Garantir l’accueil et la scolarité de tous les enfants, y compris ceux ayant besoin d’un accompagnement spécifique, fait partie des valeurs fortes de nos écoles. Pourtant, depuis plusieurs mois, les communes de la Convention Territoriale Globale (CTG) constatent une dégradation préoccupante de l’accompagnement des élèves en situation de handicap.
Face à cette situation, les maires de Bourgbarré, Corps-Nuds, Nouvoitou, Saint-Armel et Vern-sur-Seiche ont décidé d’agir collectivement en adressant un courrier officiel au Directeur Académique des Services de l’Éducation Nationale d’Ille-et-Vilaine (DASEN) afin d’alerter sur les difficultés rencontrées au quotidien dans les écoles.

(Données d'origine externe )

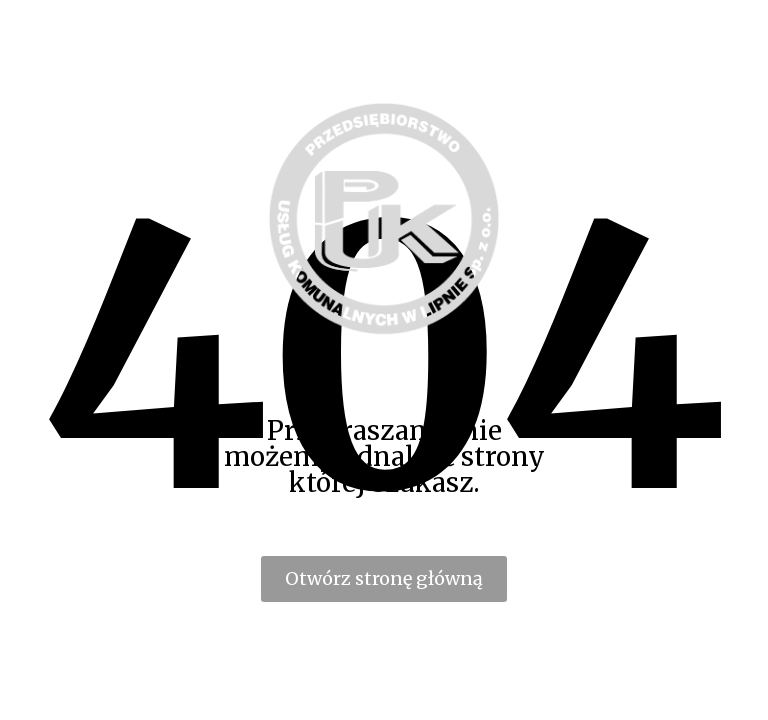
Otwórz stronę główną (384, 578)
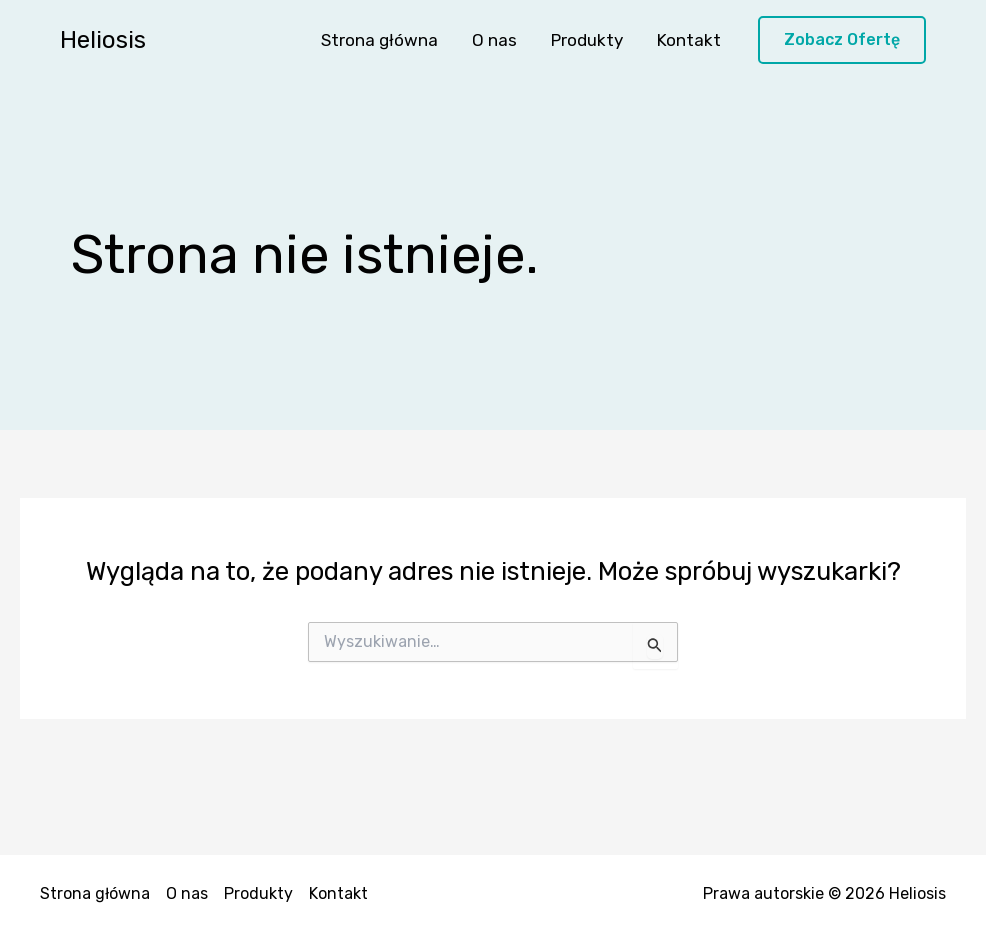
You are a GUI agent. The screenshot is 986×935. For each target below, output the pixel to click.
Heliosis (103, 40)
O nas (494, 40)
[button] (842, 40)
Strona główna (379, 40)
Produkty (587, 40)
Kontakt (689, 40)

Une réalité difficile pour certains élèves et leurs familles
Malgré une notification de la Maison Départemental des Personnes Handicapée (MDPH) prévoyant un accompagnement par un Accompagnant d’Élève en Situation de Handicap (AESH), plusieurs enfants ne bénéficient pas du soutien nécessaire, que ce soit pendant le temps scolaire, la pause méridienne ou les temps périscolaires.
Dans certains cas, faute d’accompagnement disponible, des enfants ne peuvent être accueillis normalement en classe, ce qui entraîne de l’incompréhension, du découragement et parfois une exclusion involontaire.
Les équipes éducatives, périscolaires et municipales font de leur mieux pour assurer la continuité du service, mais les moyens humains manquent. Certaines situations ont même conduit des AESH à intervenir temporairement sans contrat, ou des familles à engager des démarches juridiques.
Une démarche commune pour améliorer la situation
Dans leur courrier, les maires demandent à l’État :
- que l’accompagnement soit assuré sur tous les temps de présence de l’enfant à l’école,
- que des moyens humains supplémentaires soient mobilisés,
- que les responsabilités entre l’Éducation Nationale et les communes soient clairement définies.
L’objectif est simple : permettre à chaque enfant concerné de bénéficier d’un accompagnement adapté et continu, comme le prévoit le droit à l’éducation.
Agir pour l’inclusion et l’égalité
Les communes réaffirment leur engagement en faveur de l’école inclusive. Elles continueront à soutenir les familles et les équipes éducatives, tout en demandant des réponses rapides et concrètes pour sortir de cette situation.
Parce qu’aucun enfant ne devrait être empêché d’apprendre, de s’intégrer ou de réussir faute de moyens adaptés, cette mobilisation collective vise à défendre un principe essentiel : une école ouverte à tous, sans exception.